At the library I read about Frank O’Hara’s life. I knew he died young (at 40) but I didn’t know that he was run down by a beach taxi on Fire Island. (Aside from Barthes, have any other famous writers been struck and killed by an automobile?) (Foucault was also hit by a car, but he survived and later remembered the incident fondly.) It wasn’t immediately known, when O’Hara died, just how prolific he was—he stuffed many of his poems into closets and drawers, and only rarely published. He worked as an assistant curator at the Museum of Modern Art (not formally trained—working his way up from ticketseller) but poetry was his life. It is refreshing to hear of a poet resisting scrambling and desperation, dedicated to the art but not consumed by it. That’s the kind of poet, and writer, I’d like to be: someone working silently and diligently and carving out space alongside a different kind of life—it suits me, and the work I’d like to do, best. 

O’Hara was always surrounded by artists. He would go with other members of the New York school and sit in artist cafés and bars and write poetry while the artists argued and talked, his poems moving easily across many registers, high and low. At the library I shelved without listening to podcasts again, felt calm and fine working in the silence. I read about O’Hara’s life, revisited an essay by Anne Boyer, and wrote in a little journal I made out of scrap paper (a long time ago I had a habit of making these because of how cheaply they can be made and how easily they fit in your pocket). I felt like I was returning to something, an outright rejection of how I have otherwise misplaced my energies. 

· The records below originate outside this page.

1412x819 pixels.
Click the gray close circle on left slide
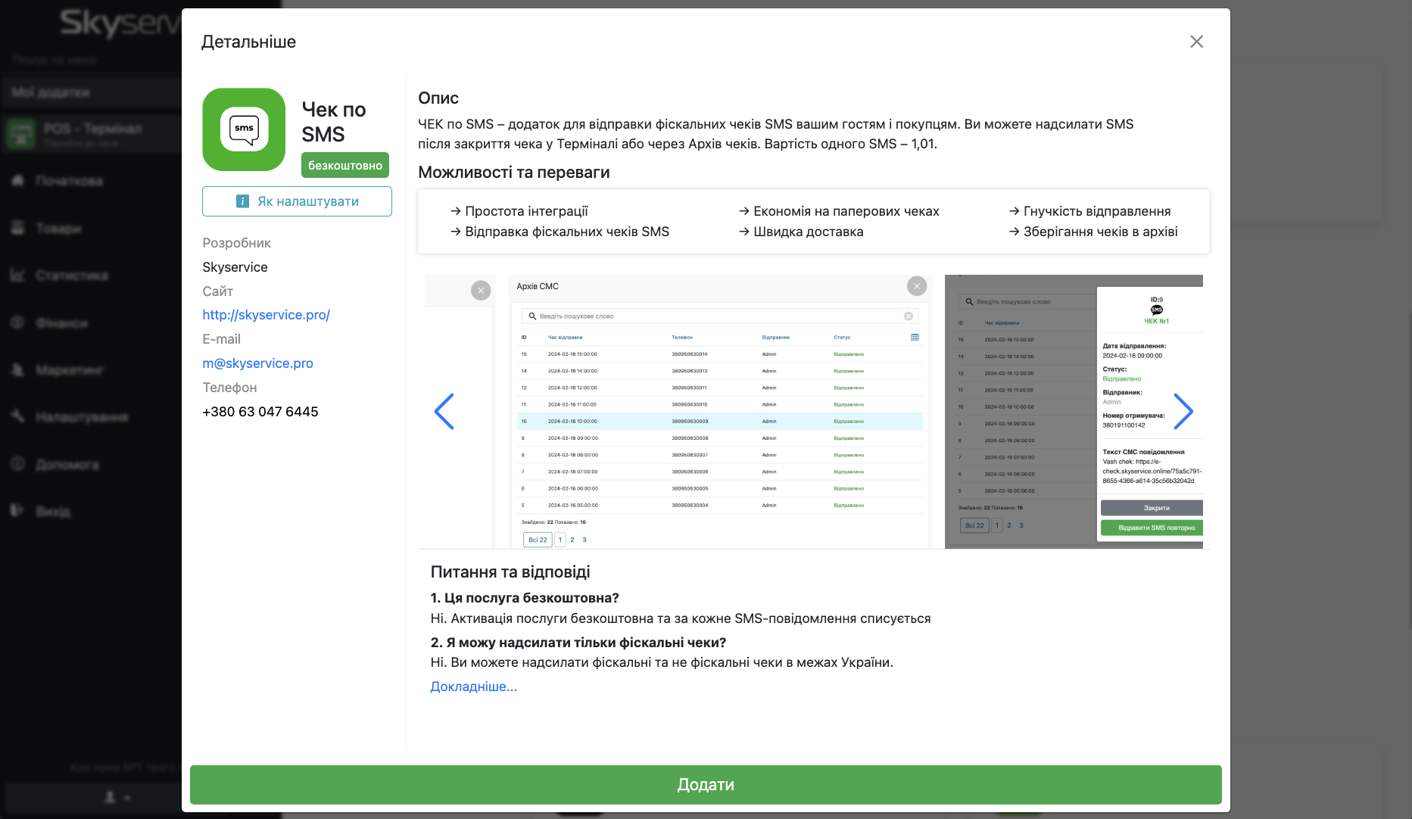481,291
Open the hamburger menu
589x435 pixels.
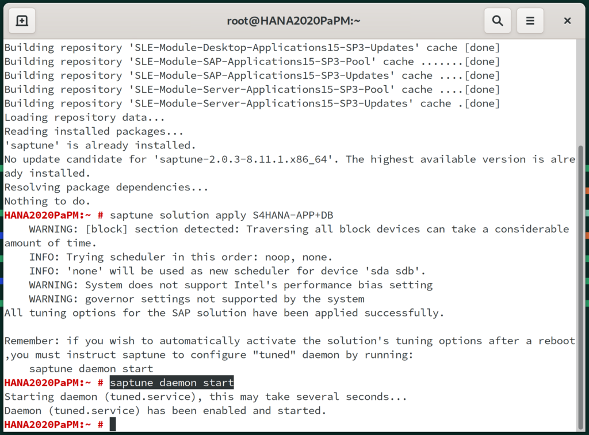click(x=530, y=21)
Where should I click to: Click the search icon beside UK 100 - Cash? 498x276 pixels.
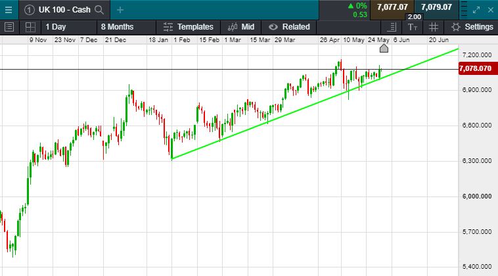(x=99, y=10)
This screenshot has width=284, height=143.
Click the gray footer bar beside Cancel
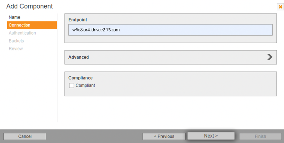pos(95,136)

Writing daily, here and elsewhere, concentrating on observation and reflection, has helped return me to who I am. And running, a practice that I’d thought—for a long time—I would have to give up. My emotions are, generally, closer to the surface than they were just a few months ago. I notice where I am—even if, lately, that’s been anxious, it has been nice to give myself permission to feel that way.  To not be so threatened by it, or by anything. 

On Instagram someone says: “the full moon in Gemini, the last of the decade, is an opportunity to reset your karma. Now is the perfect time to shift your habits in the direction you’d like to go.” I don’t know about any of that, though I like thinking of the cosmos giving us an opportunity. I also like thinking of O’Hara at the bar writing poetry, and all of these changes that have been recently wrought in me, and thinking of 33 as the year of my conversion—when I shifted my habits, clarified them, and realized what I most need to be.